Passage provided
-------------------------

Weidler's father was Al Weidler. She had two sisters: Waldtraud (later known as Sylvia) and Verena, and three brothers: George, Werther (later known as Warner), and Wolfgang (later known as Walter),
She made her first film appearance in 1933. Over the next few years, she was cast in minor roles for RKO and Paramount Pictures. Neither studio made more extensive use of her, and when Paramount did not extend her contract, she was signed by MGM in 1938. Her first film for MGM was with their leading male star Mickey Rooney in Love Is a Headache (1938). The film was a success and Weidler was later cast in larger roles. She was one of the all-female cast of the 1939 film The Women, as Norma Shearer's character's daughter.
Her next major success was The Philadelphia Story (1940) in which she played Dinah Lord, the witty younger sister of Tracy Lord (Katharine Hepburn). As a teenager she was less popular with audiences,and after a string of box-office disappointments, her film career ended with the 1943 film Best Foot Forward. At her retirement from the screen at age 16, she had appeared in more than forty films, and had acted with some of the biggest stars of the day, including Clark Gable and Myrna Loy in Too Hot to Handle, Bette Davis in All This and Heaven Too, and Judy Garland in Babes on Broadway.

-------------------------

Source material
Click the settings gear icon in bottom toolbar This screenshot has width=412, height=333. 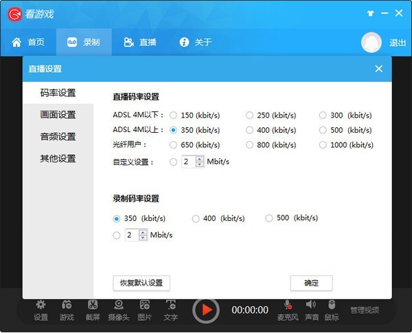pyautogui.click(x=41, y=305)
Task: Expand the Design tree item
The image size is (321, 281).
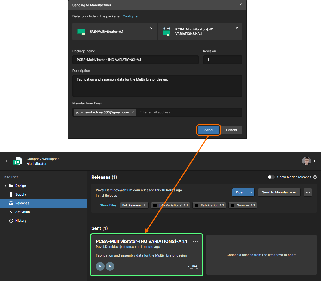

-------------------------

Required actions
1) Decide whether each statement agrees with the passage about Weidler above. Answer yes or no for each, and quote the words of the passage that decide it.
(a) Weidler's first film for MGM was Love Is a Headache.
(b) Paramount extended Weidler's contract in 1938.
(c) Weidler retired from the screen at age 18.
2) Reproduce word for word the part of the passage about Weidler from "Her next major" up to and including "Babes on Broadway.".
3) According to the passage about Weidler, what role did she play in The Philadelphia Story?

Expected answers
1)
(a) Yes: "Her first film for MGM was with their leading male star Mickey Rooney in Love Is a Headache (1938)."
(b) No: "when Paramount did not extend her contract, she was signed by MGM in 1938."
(c) No: "At her retirement from the screen at age 16"

2)
Her next major success was The Philadelphia Story (1940) in which she played Dinah Lord, the witty younger sister of Tracy Lord (Katharine Hepburn). As a teenager she was less popular with audiences,and after a string of box-office disappointments, her film career ended with the 1943 film Best Foot Forward. At her retirement from the screen at age 16, she had appeared in more than forty films, and had acted with some of the biggest stars of the day, including Clark Gable and Myrna Loy in Too Hot to Handle, Bette Davis in All This and Heaven Too, and Judy Garland in Babes on Broadway.

3) Dinah Lord, the witty younger sister of Tracy Lord.